* [TEXT SEGMENT]
"""
A similar trend shown in the cross-sectional analysis also emerged from longitudinal-like evaluations of the association between Lp-PLA2 activity levels and the progression to dementia in MCI patients. This category of patient is of paramount importance in clinical investigations of dementia. Individuals with MCI are more likely to progress to dementia (15% per year), as compared with non-amnestic forms [43]. For this reason, MCI still represents the main target population for pharmacological trials on AD. Our results are novel and intriguing; indeed, they suggest that an alteration in Lp-PLA2 may precede the development of VAD. However, we are aware that our findings should be corroborated by studies on a larger sample, with sequential measurements of Lp-PLA2 at different time points.

A further interesting result of the present investigation was the sexual dimorphism of Lp-PLA2. A similar increase in men compared with women was reported by a number of other large population-based studies [25,44,45]. Of note, to the best of our knowledge, only one of these studies (Dallas Heart Study, n = 3332), Ref. [25], adjusted the analysis for both LDL-C and HDL-C levels. This is important since these two parameters (which we included as covariates) have a strong association with Lp-PLA2 levels. The possible explanation of this observed phenomenon is the down-regulatory effect of estrogens on Lp-PLA2 expression [46].

Finally, we would wish to underline other important limitations of this study. The main caveat of the study is the lack of CSF biomarkers assessment; thus, the misclassification of some patients cannot be ruled out. The unavailability of CSF inevitably affects the clinical relevance of our findings. However, these biomarkers are employed for the diagnostic confirmation of AD, not VAD (i.e., the only form of dementia that we found to be associated with a change in Lp-PLA2). It should be noted that the NINDS-AIREN criteria (which state that evidence of vascular disease on magnetic resonance imaging for the brain is mandatory) for probable VAD have a low sensitivity (about 20–60%) but a high specificity (about 90–99%) as reported by clinical and neuropathological studies [23,47,48]. Thus, while we might have a non-negligible number of false negatives (i.e., individuals with VAD included in other dementia groups), the number of false positives would be very low. In this regard, it appears unlikely that the finding of an elevated serum Lp-PLA2 in VAD is unreliable due to the lack of CSF biomarker confirmation. Second, we cannot exclude that biases or unmeasured confounding factors (primarily obesity) might also influence the development of the forms of dementia considered in the study. However, we took into account a number of potential confounders, and the observed increase in Lp-PLA2 activity was independent of those factors. Finally, due to the reported association between pro-inflammatory cytokines and VAD [49], their assessment could add valuable data, other than potential covariates to include in the multivariate analysis.

5. Conclusions

We found that serum Lp-PLA2 activity increases in VAD. We also showed that this biomarker is able to discriminate this form of dementia from LOAD. This is an important novel finding because there are still no available fluid biomarkers to use for a differential diagnosis between VAD and LOAD. Further larger studies employing validated CSF biomarkers are warranted to confirm these findings.
"""
* [GIVEN INFORMATION]
"""
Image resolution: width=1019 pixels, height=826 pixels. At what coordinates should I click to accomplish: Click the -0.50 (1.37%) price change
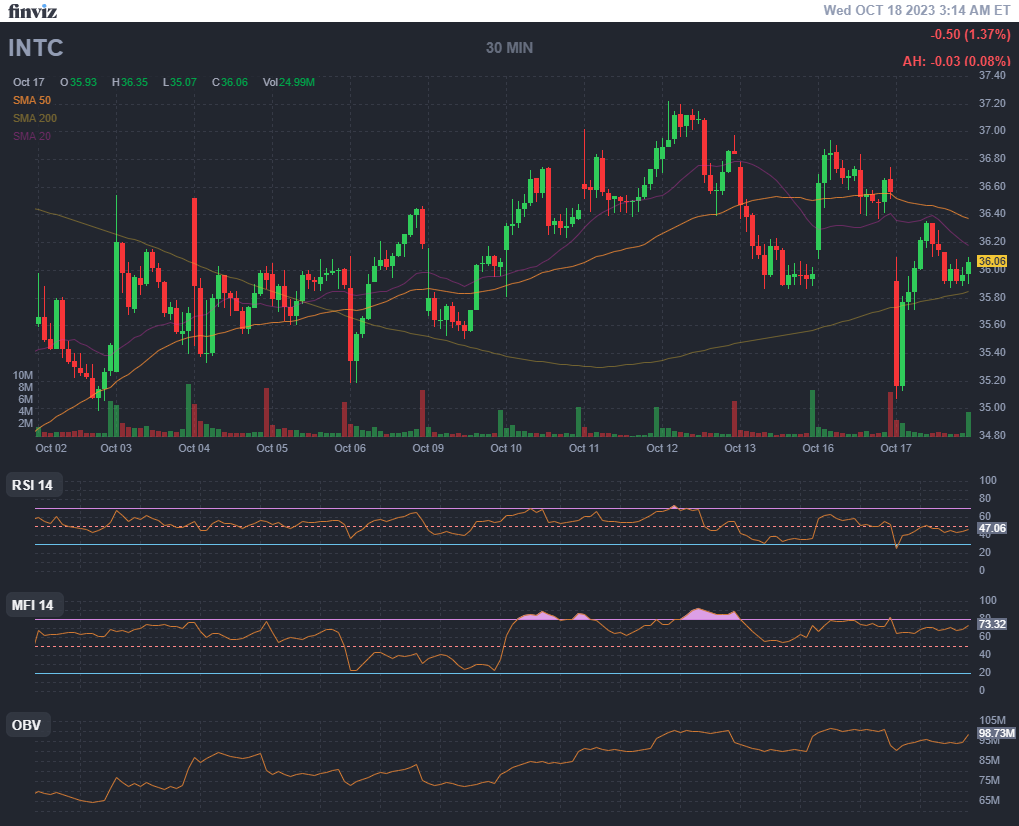click(x=970, y=35)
"""
* [PROBLEM STATEMENT]
List every percentage or percentage range given in the Lp-PLA2 and dementia text, and say what each one describes.

* [ANSWER SECTION]
- 15% per year: the rate at which individuals with MCI progress to dementia.
- About 20–60%: the sensitivity of the NINDS-AIREN criteria for probable VAD.
- About 90–99%: the specificity of the NINDS-AIREN criteria for probable VAD.